*REQUIRED ACTION:* Scan the entries below for the word "agent". Copy each line that has it.

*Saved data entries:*

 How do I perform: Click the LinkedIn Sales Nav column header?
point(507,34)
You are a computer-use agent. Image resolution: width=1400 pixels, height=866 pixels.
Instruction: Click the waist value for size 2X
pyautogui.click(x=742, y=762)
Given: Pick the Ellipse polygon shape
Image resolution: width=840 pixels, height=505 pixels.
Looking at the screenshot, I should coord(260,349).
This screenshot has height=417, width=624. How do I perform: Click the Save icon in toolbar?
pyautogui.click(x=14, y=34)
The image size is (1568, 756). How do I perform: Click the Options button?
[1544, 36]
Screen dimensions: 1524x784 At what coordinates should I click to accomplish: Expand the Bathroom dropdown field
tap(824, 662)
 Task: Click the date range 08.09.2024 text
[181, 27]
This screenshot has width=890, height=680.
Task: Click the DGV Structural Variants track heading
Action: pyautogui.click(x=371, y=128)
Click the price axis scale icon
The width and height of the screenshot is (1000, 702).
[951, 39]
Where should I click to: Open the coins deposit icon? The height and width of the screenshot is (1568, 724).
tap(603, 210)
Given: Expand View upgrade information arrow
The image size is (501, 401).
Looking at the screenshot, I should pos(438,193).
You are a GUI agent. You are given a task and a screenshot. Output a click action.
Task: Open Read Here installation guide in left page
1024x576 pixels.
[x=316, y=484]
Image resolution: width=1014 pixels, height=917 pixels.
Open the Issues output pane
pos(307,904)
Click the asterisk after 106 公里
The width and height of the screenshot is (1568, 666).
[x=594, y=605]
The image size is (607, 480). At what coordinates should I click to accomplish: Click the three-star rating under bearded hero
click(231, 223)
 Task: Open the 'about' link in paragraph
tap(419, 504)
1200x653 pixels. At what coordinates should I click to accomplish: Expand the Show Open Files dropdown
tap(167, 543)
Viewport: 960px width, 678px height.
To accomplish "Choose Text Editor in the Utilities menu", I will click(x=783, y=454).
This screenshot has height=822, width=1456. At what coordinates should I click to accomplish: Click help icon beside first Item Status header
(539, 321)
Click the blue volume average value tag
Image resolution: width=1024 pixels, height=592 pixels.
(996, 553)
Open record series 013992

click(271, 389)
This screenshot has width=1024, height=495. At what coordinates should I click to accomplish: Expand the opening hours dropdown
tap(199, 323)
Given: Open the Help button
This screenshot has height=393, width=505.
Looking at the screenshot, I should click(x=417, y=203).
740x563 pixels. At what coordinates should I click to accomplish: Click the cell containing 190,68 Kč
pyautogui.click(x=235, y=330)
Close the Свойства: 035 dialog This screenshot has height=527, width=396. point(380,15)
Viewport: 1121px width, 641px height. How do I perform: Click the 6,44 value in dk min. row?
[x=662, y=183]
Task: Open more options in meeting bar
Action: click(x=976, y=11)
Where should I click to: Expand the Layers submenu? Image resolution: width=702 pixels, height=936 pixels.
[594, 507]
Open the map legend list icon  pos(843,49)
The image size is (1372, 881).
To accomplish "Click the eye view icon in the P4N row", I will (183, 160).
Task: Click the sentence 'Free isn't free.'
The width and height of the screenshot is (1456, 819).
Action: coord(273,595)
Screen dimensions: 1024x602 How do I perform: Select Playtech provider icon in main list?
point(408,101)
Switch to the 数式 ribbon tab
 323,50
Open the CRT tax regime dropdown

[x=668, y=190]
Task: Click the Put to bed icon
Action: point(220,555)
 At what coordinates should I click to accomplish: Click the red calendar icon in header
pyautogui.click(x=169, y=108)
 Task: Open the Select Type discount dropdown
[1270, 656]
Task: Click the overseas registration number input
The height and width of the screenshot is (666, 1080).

*FINISHED EXERCISE:*
You are a computer-use agent. Image resolution: width=1400 pixels, height=866 pixels.
You are a GUI agent. You are given a task and a screenshot. Output a click action.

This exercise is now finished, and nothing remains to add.